## Input data:
* * * * * * * * *

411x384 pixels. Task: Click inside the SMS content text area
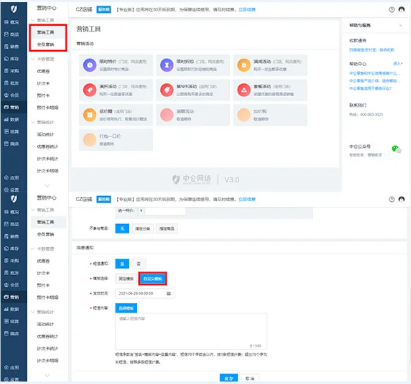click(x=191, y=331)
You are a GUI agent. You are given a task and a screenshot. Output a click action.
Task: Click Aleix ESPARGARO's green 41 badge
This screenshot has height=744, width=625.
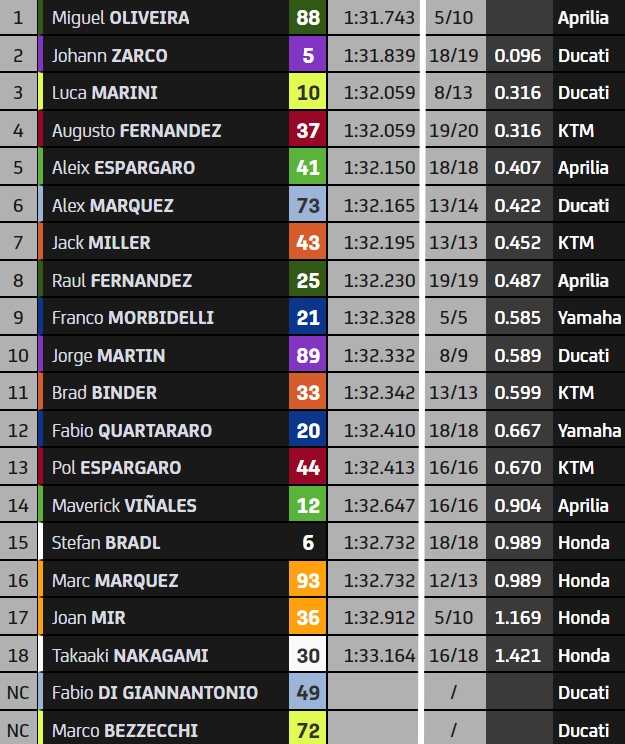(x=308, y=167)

* * * * * * * * *

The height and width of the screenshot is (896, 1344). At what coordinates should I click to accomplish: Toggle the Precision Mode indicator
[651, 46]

* * * * * * * * *

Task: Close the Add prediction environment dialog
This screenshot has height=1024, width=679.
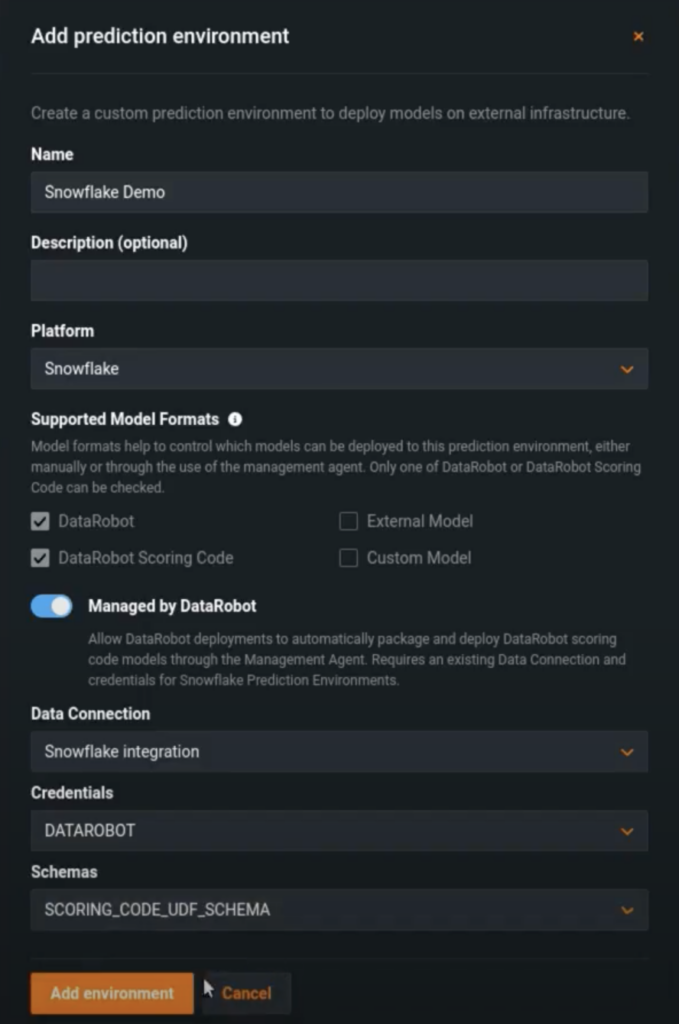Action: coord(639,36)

* * * * * * * * *

## Task statement:
Only the lines between the one with "411x384 pixels. Task: Click" and the one with "Task: Click Aleix ESPARGARO's green 41 badge", those two included, get copied from the material above. Keep it exact and free of pictures.

## Answer section:
411x384 pixels. Task: Click inside the SMS content text area
click(x=191, y=331)
You are a GUI agent. You are given a task and a screenshot. Output a click action.
Task: Click Aleix ESPARGARO's green 41 badge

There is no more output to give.